An integrated approach to planning
So how do utilities and developers navigate these and other challenges? The answer: with the help of sophisticated, integrated planning that accounts for not just grid conditions today, but for how those conditions will evolve over the next few decades. “Behind every data center, there’s a web of power decisions: where to build, how to connect, how to scale,” MacDowell said. “Proper modeling and well-designed architectures can future-proof your data center power system plan.”

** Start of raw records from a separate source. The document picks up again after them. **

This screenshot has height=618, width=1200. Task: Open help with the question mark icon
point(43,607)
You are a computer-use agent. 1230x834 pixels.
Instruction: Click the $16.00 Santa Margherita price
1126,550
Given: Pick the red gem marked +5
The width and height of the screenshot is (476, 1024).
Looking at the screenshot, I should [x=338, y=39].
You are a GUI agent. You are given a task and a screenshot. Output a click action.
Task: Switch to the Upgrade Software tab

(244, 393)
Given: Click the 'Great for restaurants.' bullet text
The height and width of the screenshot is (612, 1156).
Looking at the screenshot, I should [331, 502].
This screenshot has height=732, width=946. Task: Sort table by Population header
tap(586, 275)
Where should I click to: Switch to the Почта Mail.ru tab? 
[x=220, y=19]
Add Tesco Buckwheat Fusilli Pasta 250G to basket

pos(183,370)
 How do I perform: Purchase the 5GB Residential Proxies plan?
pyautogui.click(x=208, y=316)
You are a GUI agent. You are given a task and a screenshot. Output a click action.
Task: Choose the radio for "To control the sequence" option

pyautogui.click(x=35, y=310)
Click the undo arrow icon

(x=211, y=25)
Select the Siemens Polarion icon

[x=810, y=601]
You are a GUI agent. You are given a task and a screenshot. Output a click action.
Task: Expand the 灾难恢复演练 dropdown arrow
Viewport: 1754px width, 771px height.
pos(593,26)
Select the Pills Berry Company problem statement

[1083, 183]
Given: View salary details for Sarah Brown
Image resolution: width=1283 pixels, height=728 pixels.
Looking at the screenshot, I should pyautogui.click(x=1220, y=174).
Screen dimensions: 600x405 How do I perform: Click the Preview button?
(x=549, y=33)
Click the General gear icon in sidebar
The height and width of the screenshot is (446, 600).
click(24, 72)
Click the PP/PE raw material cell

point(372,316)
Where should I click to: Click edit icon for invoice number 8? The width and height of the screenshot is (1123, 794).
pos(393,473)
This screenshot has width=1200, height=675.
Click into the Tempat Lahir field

Consider the seemingly straightforward decision about where to locate a data center. It would be simple to assume that the choice would come down to where a grid connection has sufficient capacity today. That’s clearly one factor to consider, but grid conditions also change, changes that can impact the reliability of power and the economics of a project.
Gene Hinkle, general manager, power economics for GE Vernova’s Consulting Services, recalls working with a data center developer trying to choose between two sites that looked similarly viable on paper. “When we ran our pricing and congestion forecast 15 years ahead, one site showed escalating costs that would have doubled their energy costs,” Hinkle recalled. “The other offered stable pricing and fewer downside risks. That insight turned what looked like a coin toss into a confident decision.”
Effective planning for the numerous power-related factors that can impact data centers requires a range of capabilities that analyze interdependent factors over decades — encompassing everything from data-driven infrastructure analysis to power flow dynamics, congestion risk, and locational marginal pricing.
Deep analysis extends beyond power availability. Hinkle recalls working with a large data center developer that was convinced it had the perfect site: good land, low-cost energy, and fiber connectivity nearby. GE Vernova’s risk modeling, however, identified flooding risk at the site and instead suggested an alternative location three miles away. “The move likely saved the client millions of dollars and years of delay,” Hinkle said. “Uncertainty is expensive.”
For integrated planning to be as valuable as possible, it should also be informed and guided by decades of expertise in utility and developer planning. The combination of sophisticated and holistic planning tools with deep industry expertise is particularly important because data center demand for reliable power is increasingly leading developers to consider on-site power solutions. “On one end of the spectrum, we’re working on totally islanded power system architectures where the data center, the substation, and the generation are completely isolated from the bulk grid,” said Yazan Al-Saif, director of integrated systems for data centers at GE Vernova’s Consulting Services.
This adds another layer of complexity that demands sophisticated planning able to answer challenging questions. How do you maintain grid stability under any scenario? Can on-site resources provide needed flexibility to the grid and, in certain cases, be used to take advantage of energy arbitrage opportunities? Even when utilities don’t especially welcome these on-site resources, they need to understand them and how they interact with grid operations.
The scale and pace of data center development is a fundamental shift for both utilities and developers on several levels. Many data center developers have little experience with power markets and utilities. Traditional utility planning is often hindered by the rapid growth in load and the tight timelines of data centers. For both developers and utilities to meet this moment requires planning tools and expertise capable of providing insights that inform confident long-term decisions. In an environment defined by competing demands and uncertainties, robust planning can make the difference between projects that succeed and those that fail.